This seems like a very difficult problem, possibly impossible to solve without brute force testing every possibility (I think it is probably NP-hard), and I'm not even sure that is is, or can be, well-defined.
I want to write a program, but I don't need code per se, more a general algorithm (or meta-code) to help me figure out what the code should do, exactly.
So, I have a list of elements, which are all explicitly known. Let's say the fifty U.S. states. And I have an old set of sets of these elements, such as { {Alabama, Mississippi, Louisiana}, {New Hampshire, Delaware}, {Florida, California}, {Washington, Wisconsin, Wyoming}, ... } etc.
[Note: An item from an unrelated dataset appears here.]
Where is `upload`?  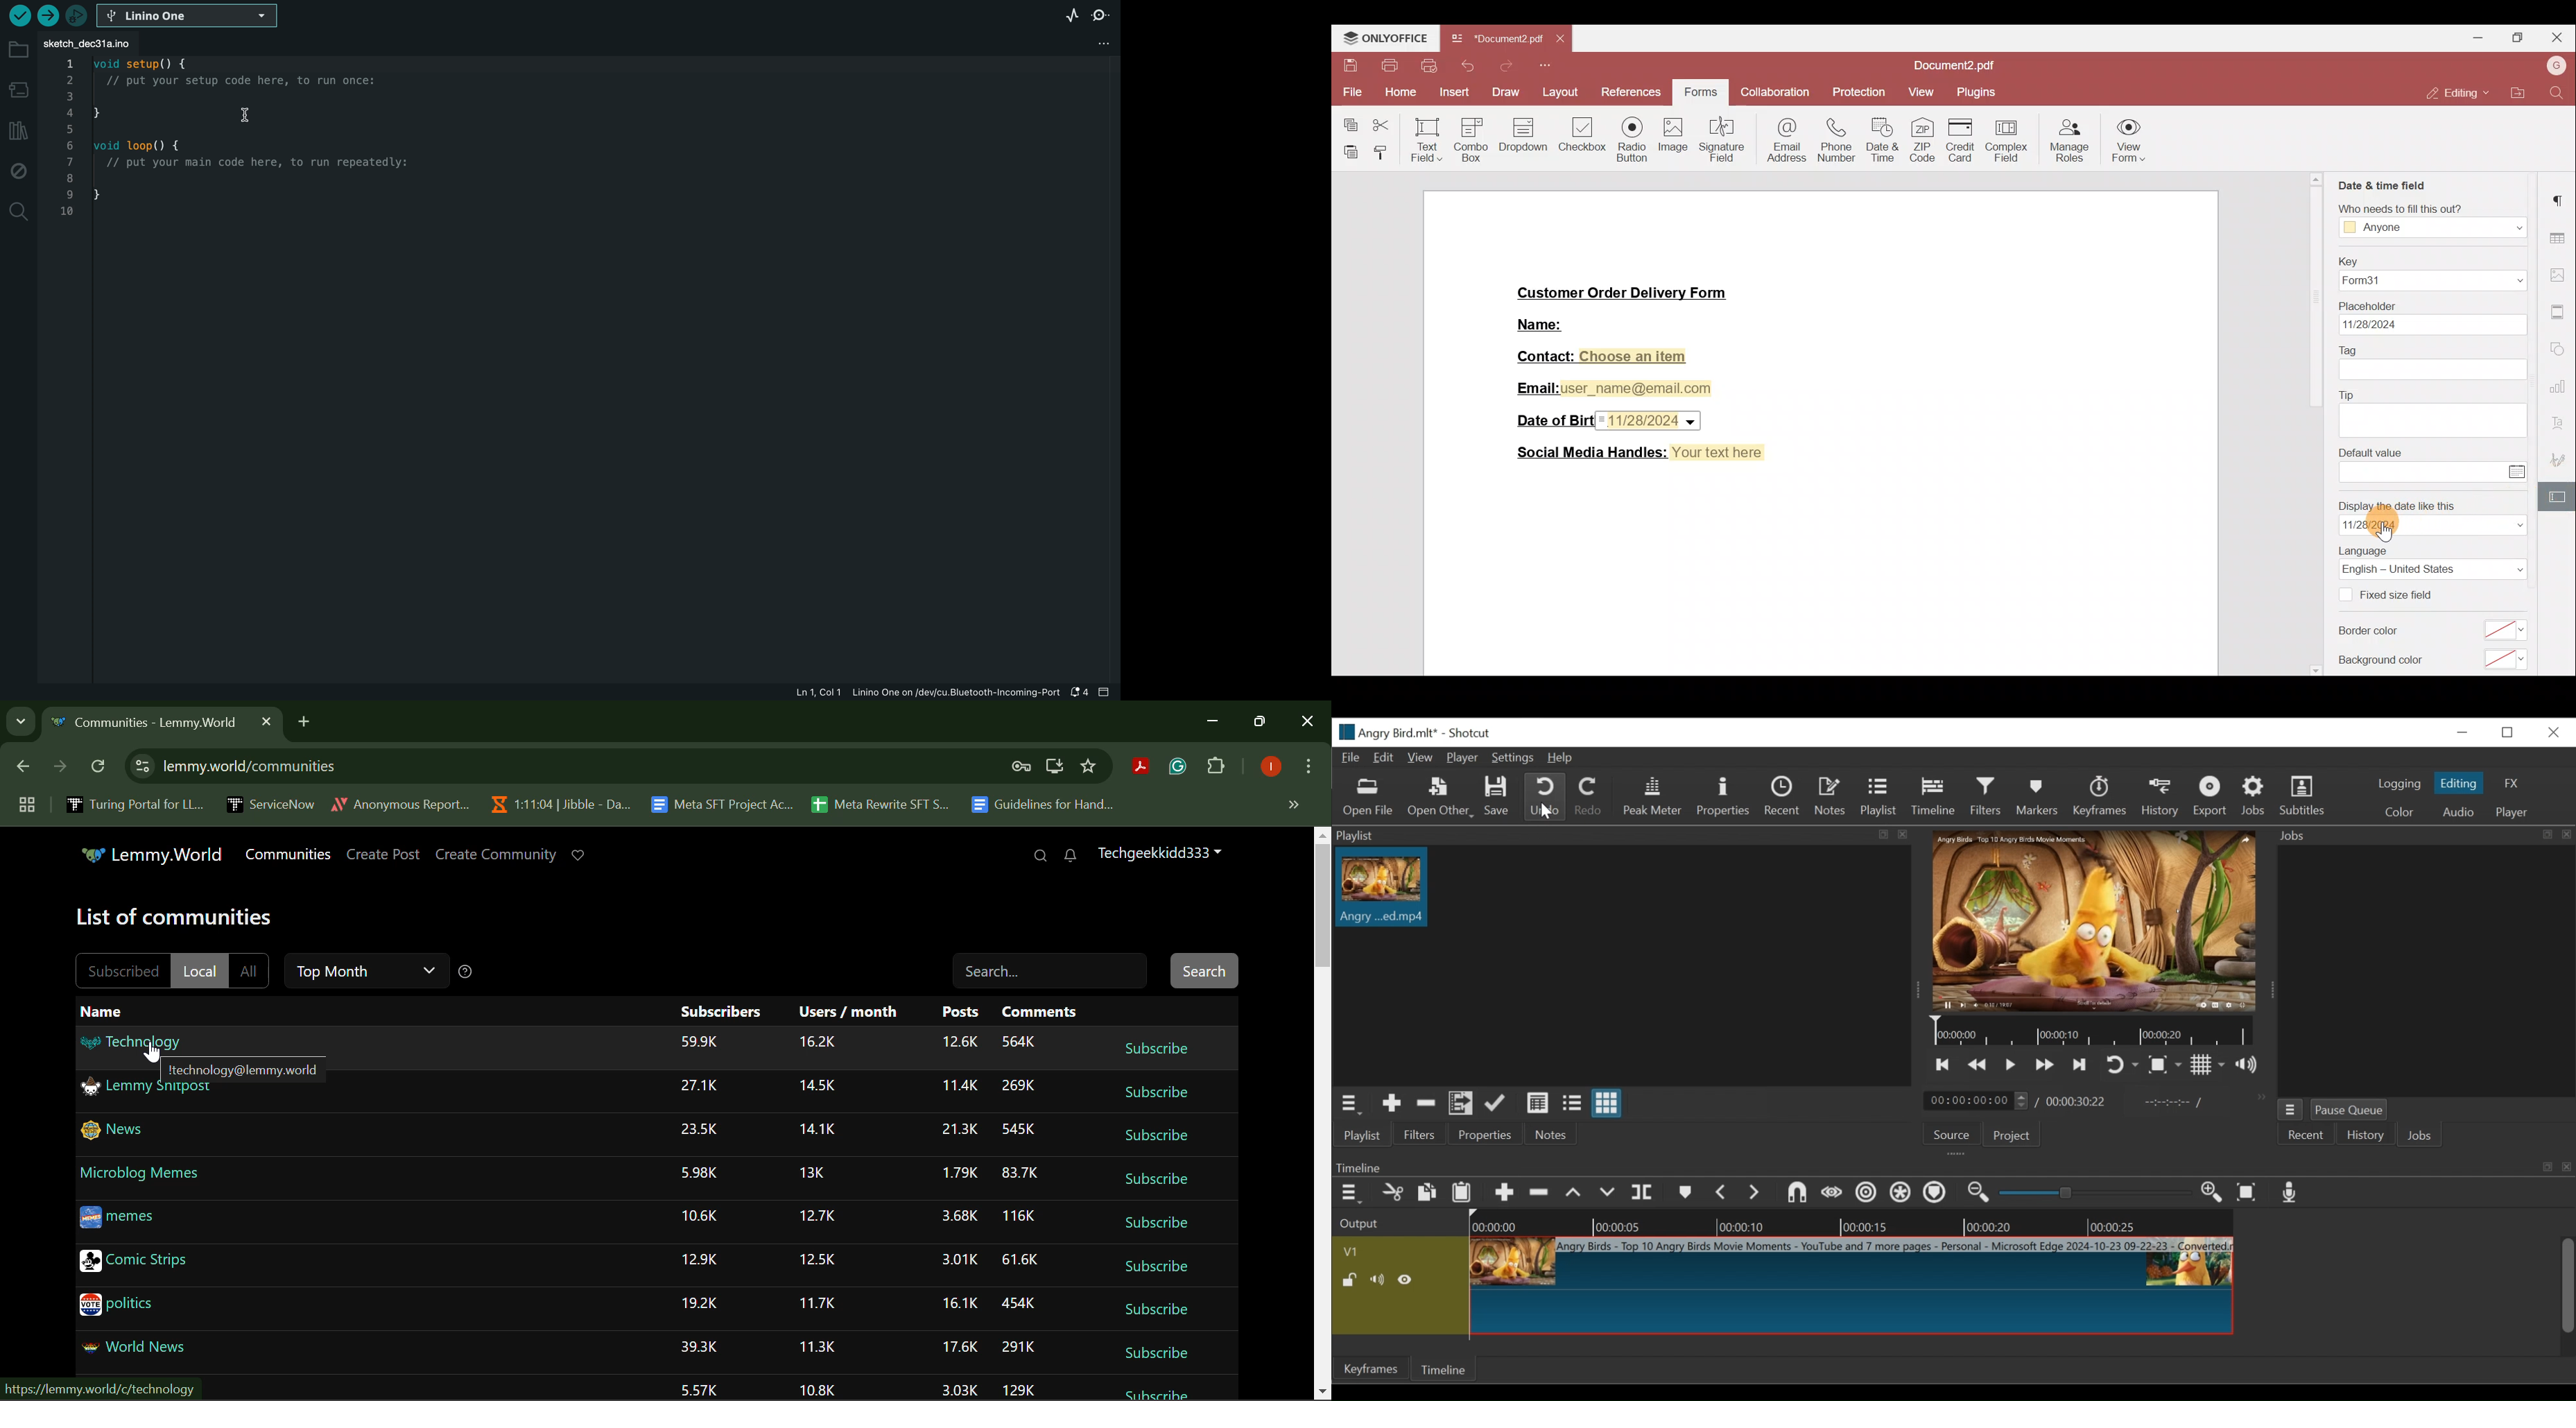
upload is located at coordinates (19, 16).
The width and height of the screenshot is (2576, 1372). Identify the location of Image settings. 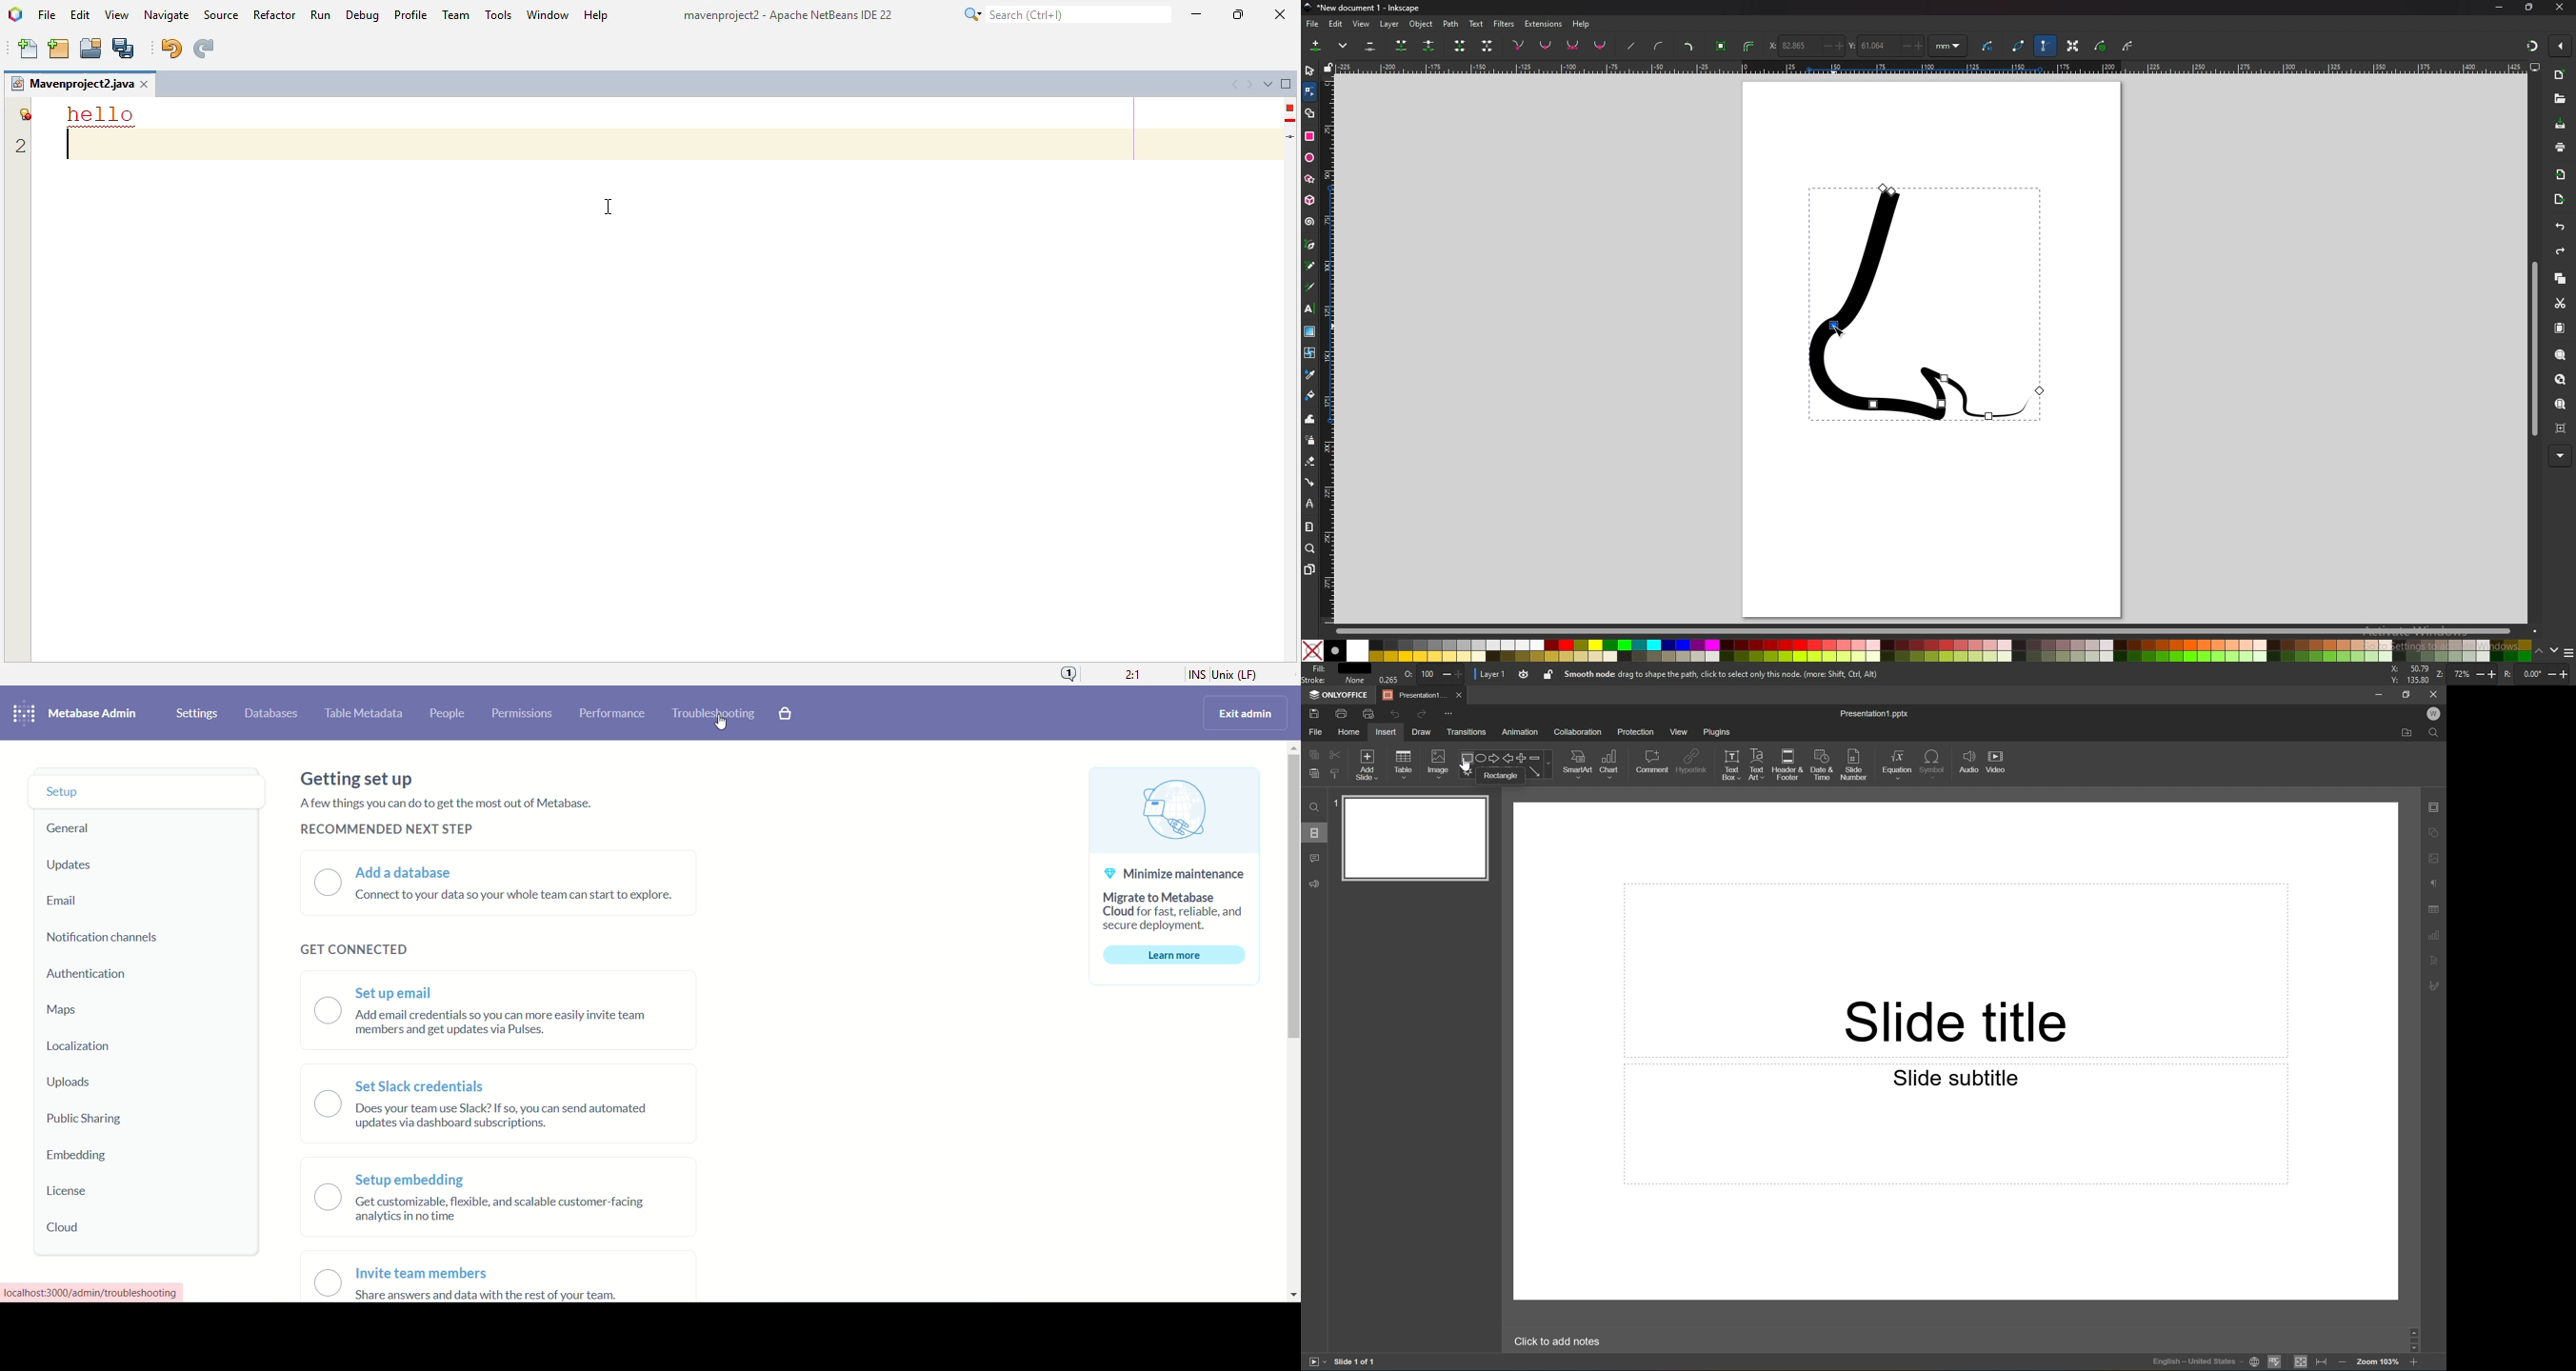
(2437, 856).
The end goal is, given a different set of sets of the same elements, rate it (for comparison with others like it), giving it a single numerical value for how alike the two sets of sets are.
The second set might be: { {Wisconsin, Wyoming, Washington}, {Florida, Delaware, Louisiana}, {Mississippi, Alabama, New Hampshire}, {California} }.
Order doesn't matter, either within the sets or the sets of sets.
Some further specifications are:
- There will always be the same number of [non-empty] sets.
- The sets themselves can contain any number of elements greater than zero - obviously not too high that that would force other sets to be empty.
- The same elements are always present, never any missing.
I need to first line up the sets so that they best match, and then rate those individual matches, and produce a total matching value for the entire set of sets.
So, in the second listing, {Mississippi, Alabama, New Hampshire} presumably should line up with "Alabama, Mississippi, Louisiana" from the original listing, and get a score of 2/3 or something...
Whereas the set {Wisconsin, Wyoming, Washington} would definitely line up with the identical set {Washington, Wisconsin, Wyoming} from the original listing, and get a score of 1, the highest value possible.
And then those scores should be - added? multiplied? to get a total score for the set of sets. (If added, then the maximum possible value would be the constant number of sets. If multiplied, then the maximum possible value would be 1. I'm not sure which is better; I could use both.)
Any help? Please???
I am stuck, and don't know where to start.